Винокуров замолчал. Закрыл глаза. Он, конечно знал, что его ждет. Собрание раскачалось. Люди переговаривались друг с другом парами и группами. Лапин перебросил записку Эру, в правоту которого он всегда верил. Записка гласила: «Что ты думаешь о нем?» Он быстро черкнул ответ: «Он думает, это — главное!» Лапин подозвал Мамедова, сказал ему что-то на ухо. Тот с досадой ударил себя кулаком в ладонь, однако повернулся к «лазутчику империализма» и рявкнул в прежней интонации:
— Винокуров, вы свободны!
— Как прикажете понимать? — спросил возмутитель спокойствия. Он ничего не понимал и даже протянул вперед запястья, как будто предлагая их для наручников.
— Совещание закончено! — объявил Кравченко.
Все стали вставать: кто с каменными лицами, кто с усмешками, в общем, с какими-то неадекватными сдвигами кадрового состава. В открытые двери теперь можно было увидеть четверых персонажей из конвоя.

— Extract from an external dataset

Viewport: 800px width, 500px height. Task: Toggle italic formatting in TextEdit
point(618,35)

— Вас отвезут домой, — сказал Винокурову владыка «Останкино». — Где живете?
— На Бескудниковом, — ответил переводчик. Лицо его страстно и мучительно скукожилось, как будто жаждало уткнуться в какой-нибудь темный паучий угол своего жилья.

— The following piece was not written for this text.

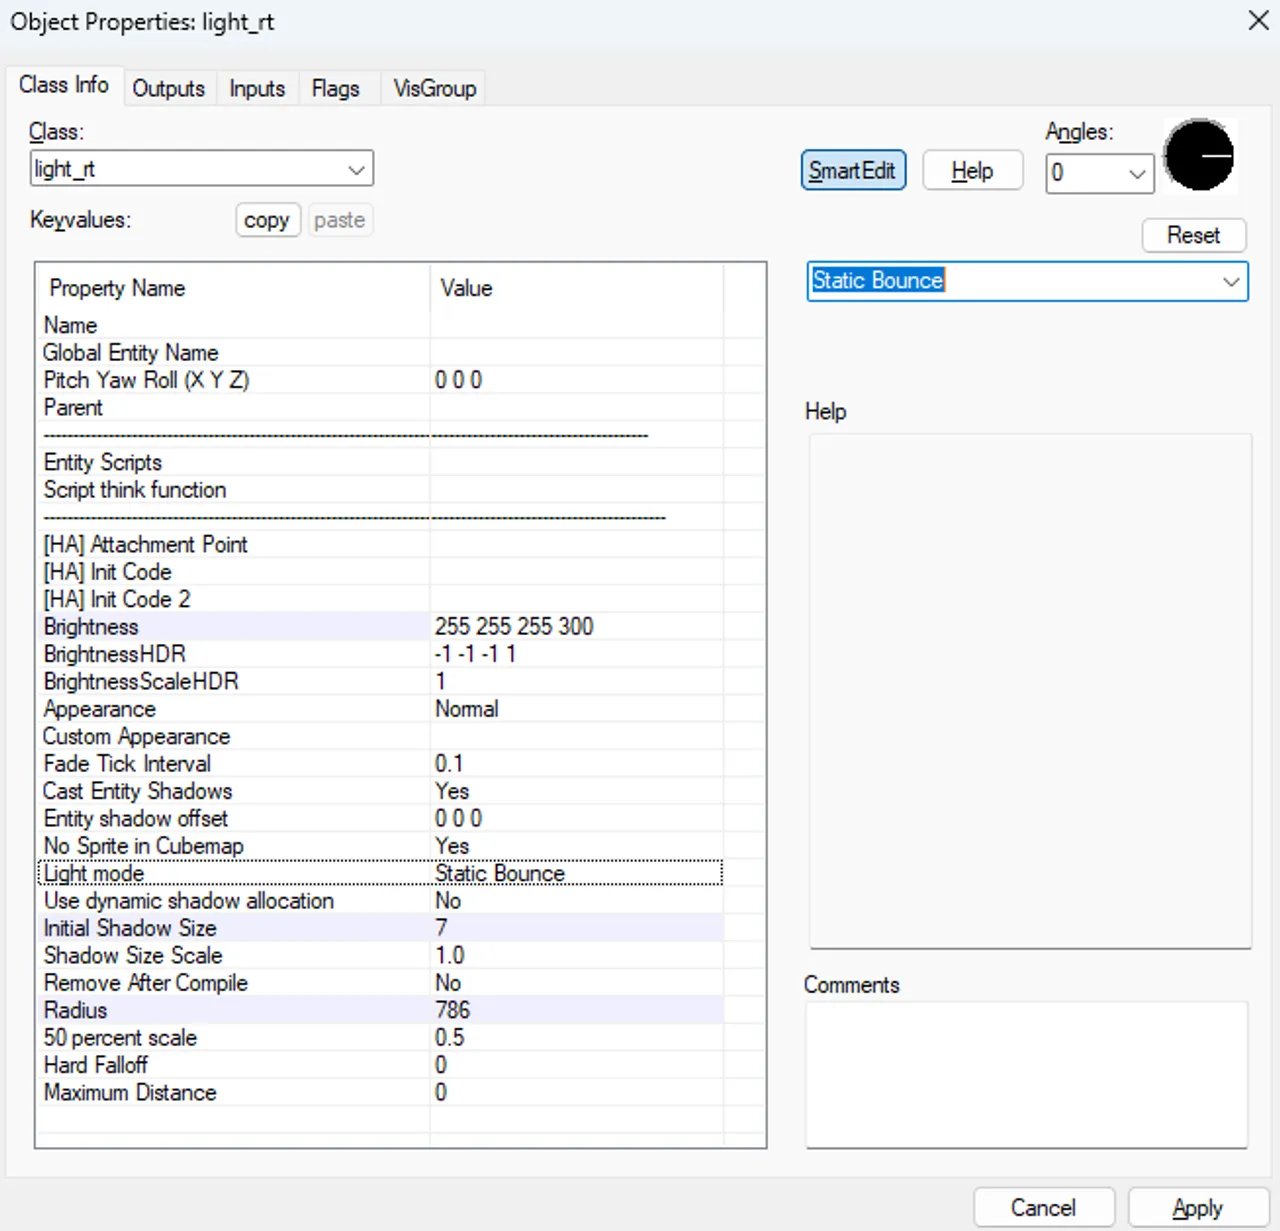Image resolution: width=1280 pixels, height=1231 pixels.
Task: Close the Object Properties dialog
Action: [1258, 21]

Вот так странно завершился этот эпизод идеологической войны конца Семидесятых. Тень Винокурова исчезла со столичного горизонта. Ходили слухи, что его упекли на отсидку его вечного греха. Согласно другим слухам психиатрическая помощь с ее чрезмерным аминазином навсегда превратила в «овощ» этого некогда блестящего офицера. Третий вариант: Лапин и Эр с помощью своих дружков-либералов из аппарата ЦК просто-напросто отправили Витю Винокурова на алма-атинское телевидение, где он впоследствии принял участие в бурных событиях среднеазиатской перестройки.
1978
Рты
К концу Семидесятых в Тимирязевском районе столицы возник на радость трудящимся огромный стоматологический центр. Главное его помещение с двумя сотнями кресел напоминало футуристическую дистопию, некий микросборочный цех. Кошмар подтверждался лозунгом Брежнева: «Здоровье каждого — это здоровье всех!».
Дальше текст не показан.